- What you should do -
Edit the material below by replacing "Monthly chart" with "Weekly chart" and changing nothing else. Leave the pictures out of your answer.

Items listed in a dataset
+++++

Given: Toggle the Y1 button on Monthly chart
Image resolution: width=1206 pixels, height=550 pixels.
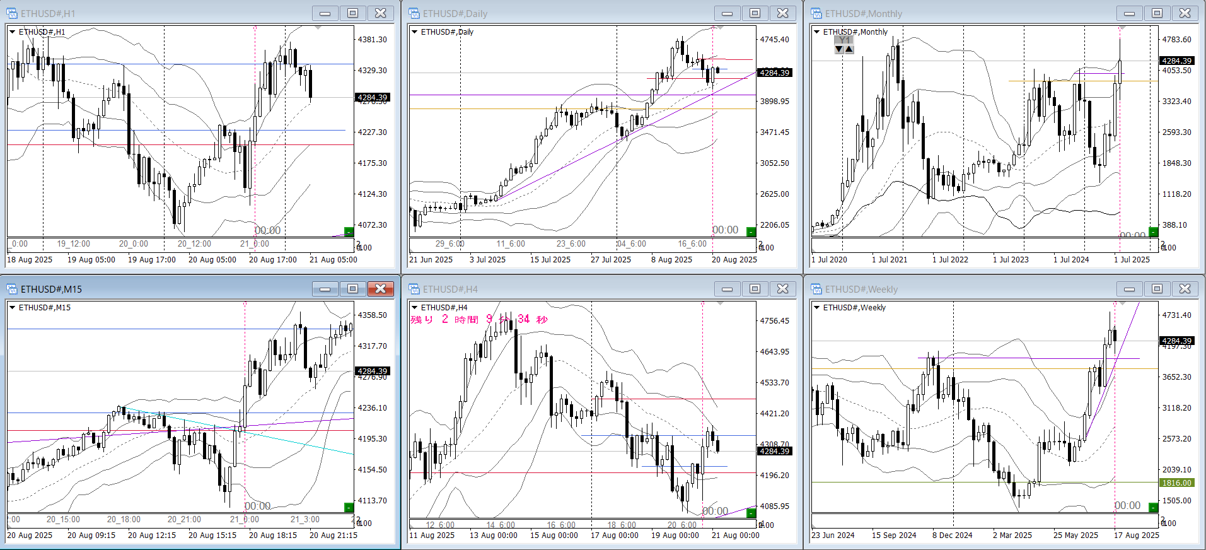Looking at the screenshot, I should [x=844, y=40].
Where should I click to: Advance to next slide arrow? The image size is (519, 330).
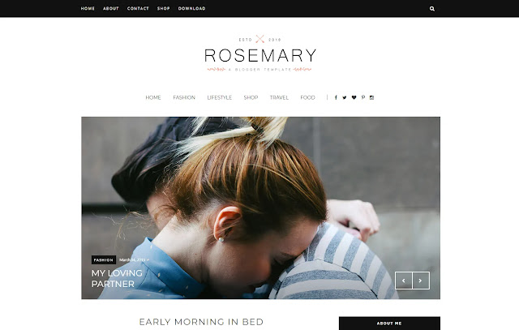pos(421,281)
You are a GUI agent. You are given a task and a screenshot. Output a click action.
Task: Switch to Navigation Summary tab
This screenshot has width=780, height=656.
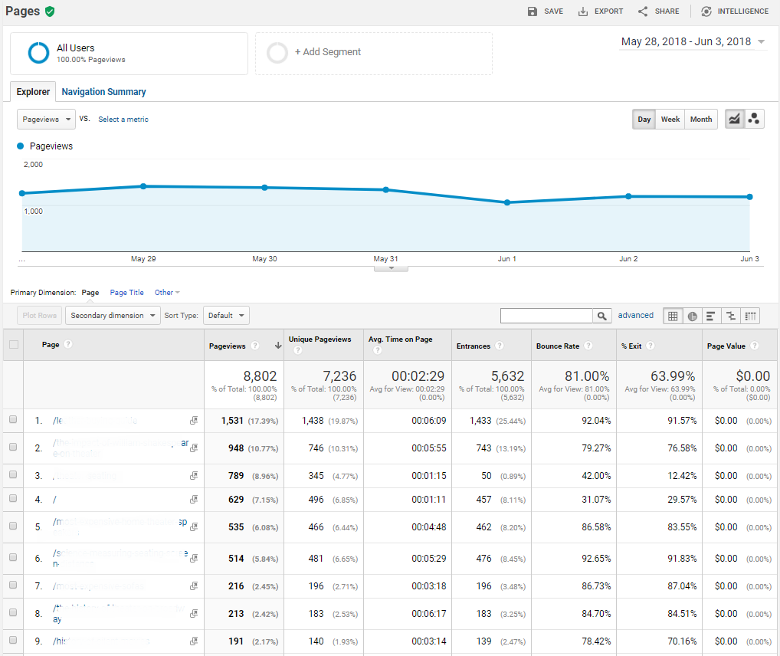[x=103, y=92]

+++++

- Reply to the task -
Given: Toggle the Y1 button on Weekly chart
Image resolution: width=1206 pixels, height=550 pixels.
Looking at the screenshot, I should [x=844, y=40].
Where should I click to: Advance to next slide arrow? The image size is (519, 330).
pos(421,281)
You are a GUI agent. You are given a task and a screenshot. Output a click action.
Task: Switch to Navigation Summary tab
This screenshot has width=780, height=656.
[x=103, y=92]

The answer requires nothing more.